**WHAT YOU SHOULD DO**
Restate every record exactly, with nothing skipped.

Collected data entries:

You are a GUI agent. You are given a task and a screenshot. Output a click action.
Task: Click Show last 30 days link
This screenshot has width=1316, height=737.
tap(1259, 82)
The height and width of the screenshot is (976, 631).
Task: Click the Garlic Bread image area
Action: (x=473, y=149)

**RESPONSE AREA**
You are a GUI agent. You are given a task and a screenshot. Output a click action.
Task: Click Show last 30 days link
This screenshot has width=1316, height=737.
tap(1259, 82)
The height and width of the screenshot is (976, 631).
Task: Click the Garlic Bread image area
Action: (x=473, y=149)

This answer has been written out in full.